## Directions for this task
Repeat exactly what runs from the line containing "You are a GUI" through the last line of the material below. Do not copy the pictures.

## Source material
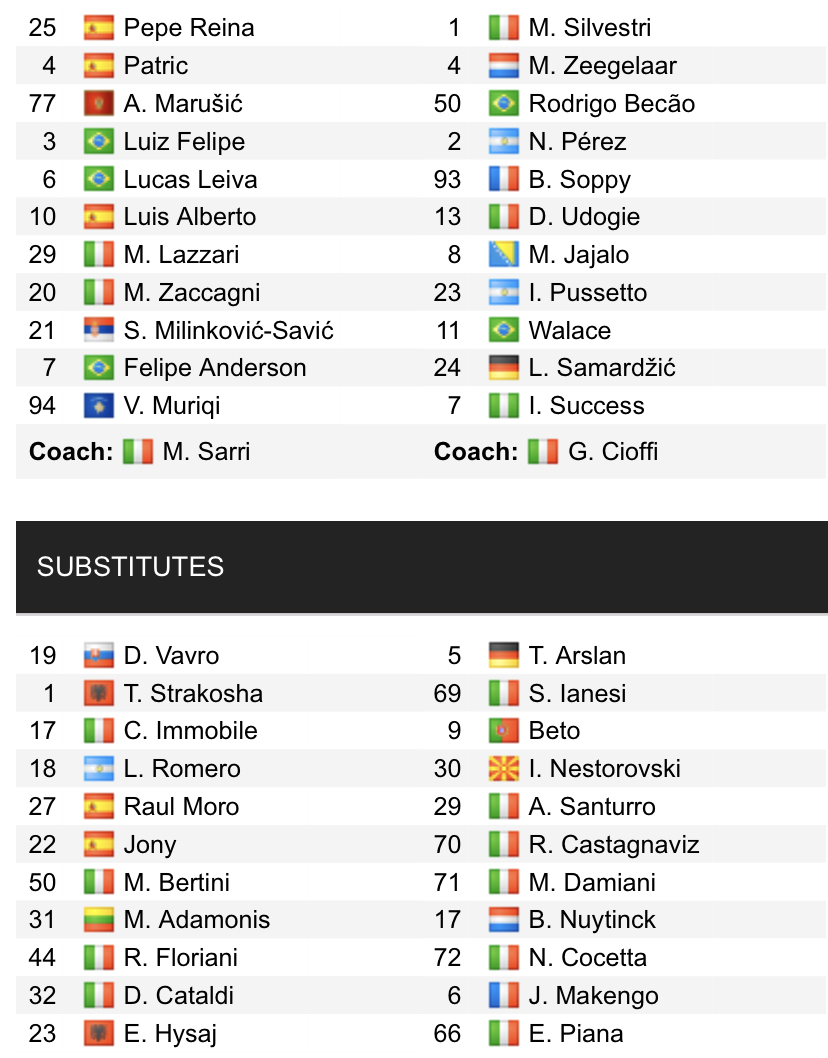Click the Albanian flag beside T. Strakosha

[99, 693]
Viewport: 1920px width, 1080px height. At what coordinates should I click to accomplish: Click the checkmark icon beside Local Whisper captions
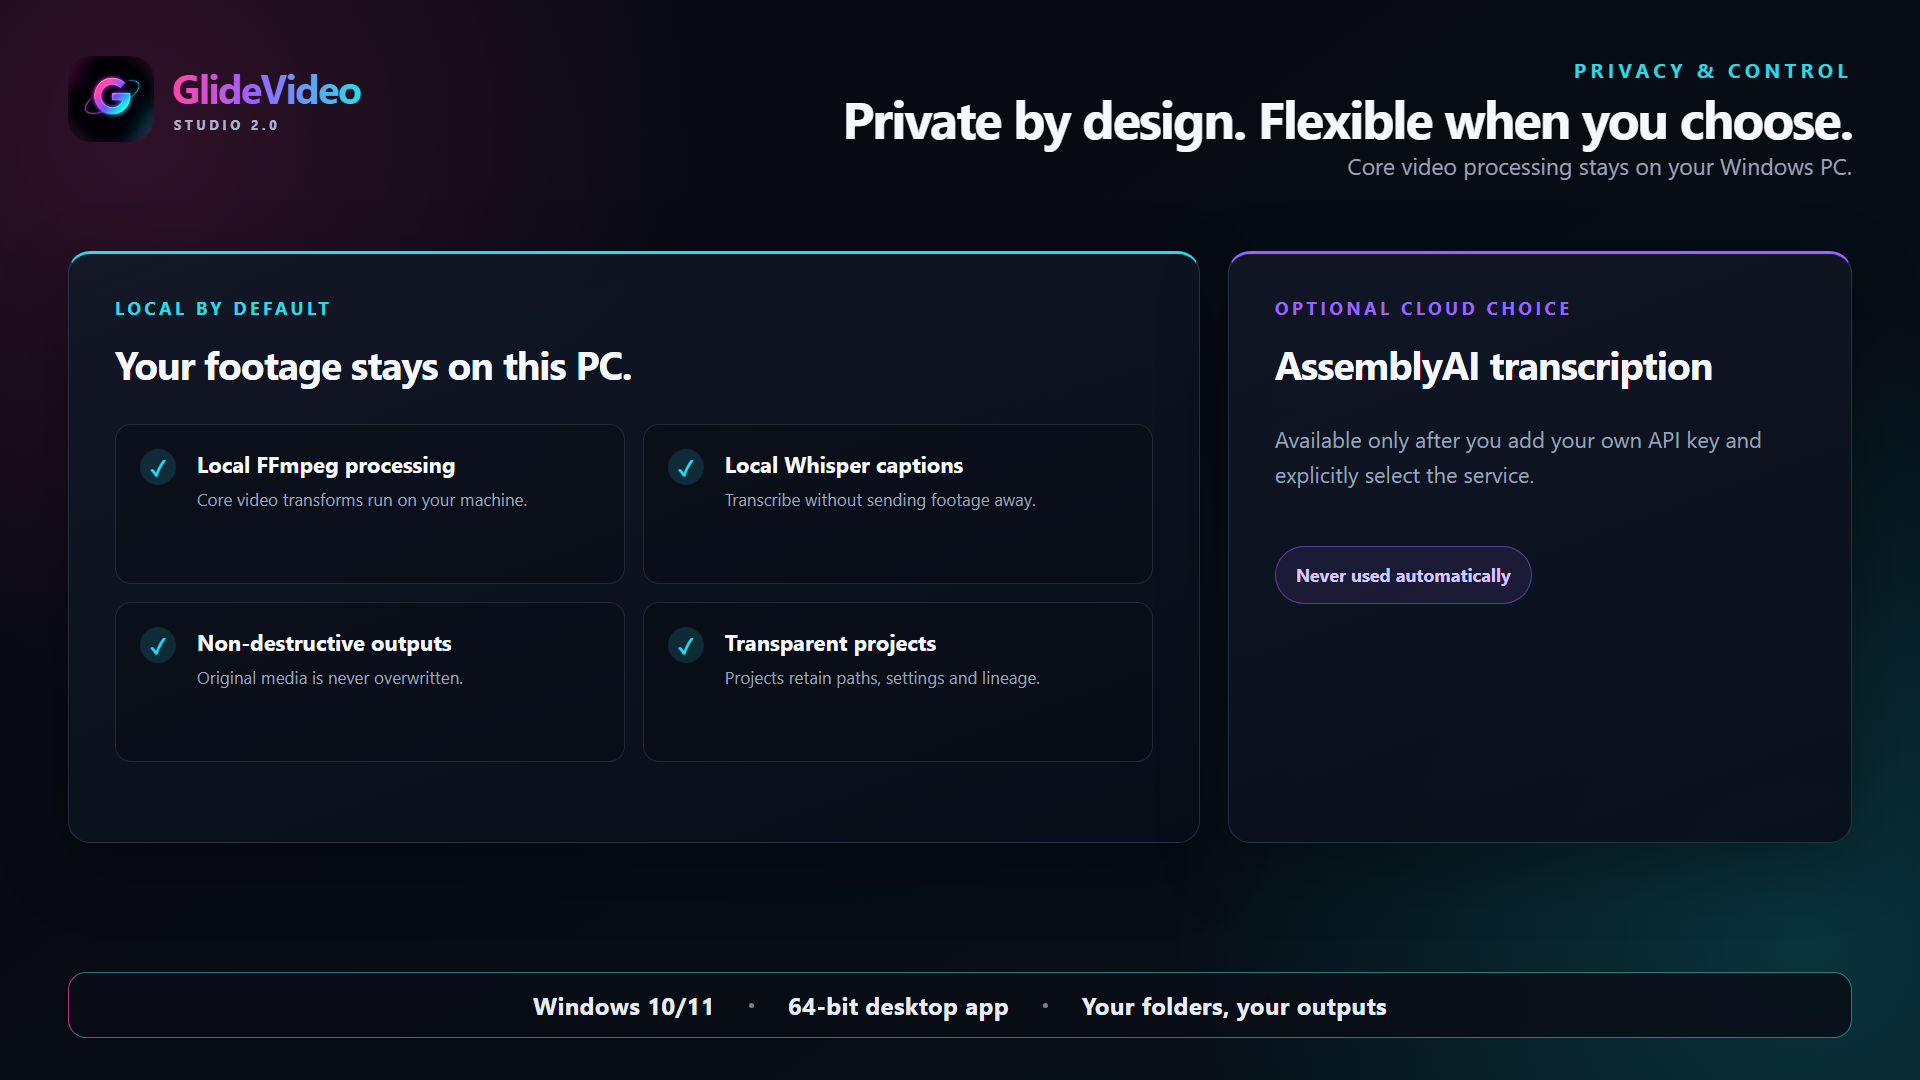pos(686,467)
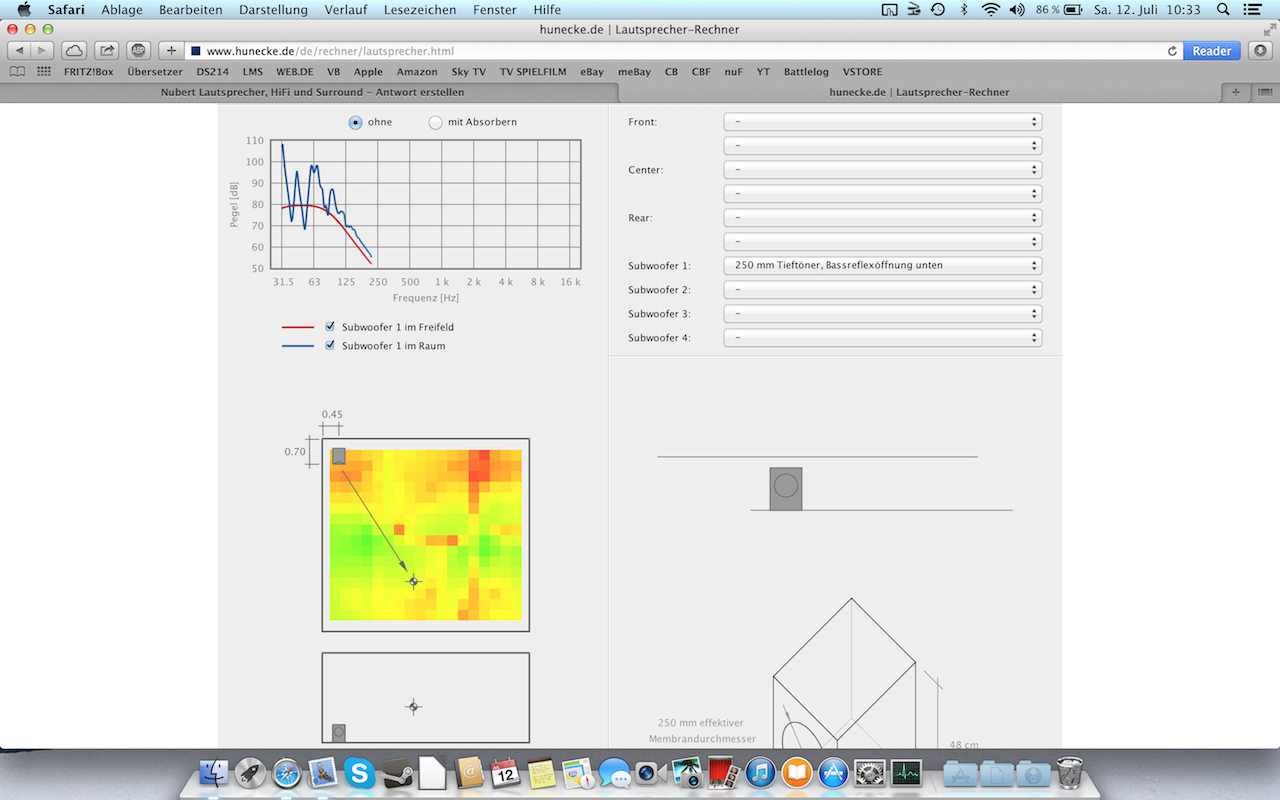
Task: Uncheck 'Subwoofer 1 im Freifeld' checkbox
Action: [x=330, y=327]
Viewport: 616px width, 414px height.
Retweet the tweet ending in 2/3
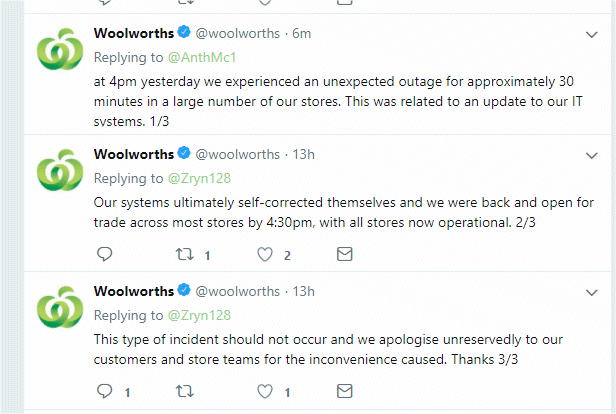[185, 255]
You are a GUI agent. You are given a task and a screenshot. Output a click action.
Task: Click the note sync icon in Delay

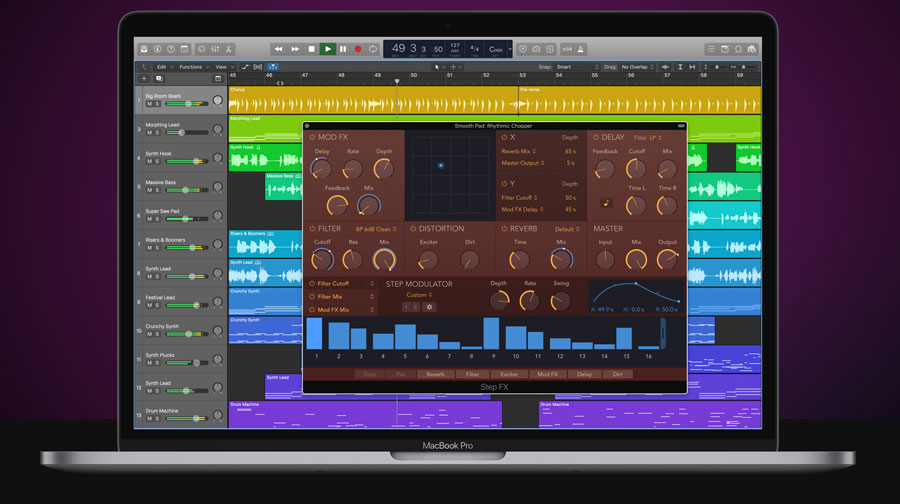click(605, 202)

## Written reply
You are a GUI agent. You are given a task and a screenshot. Output a click action.
Task: Click the note sync icon in Delay

click(605, 202)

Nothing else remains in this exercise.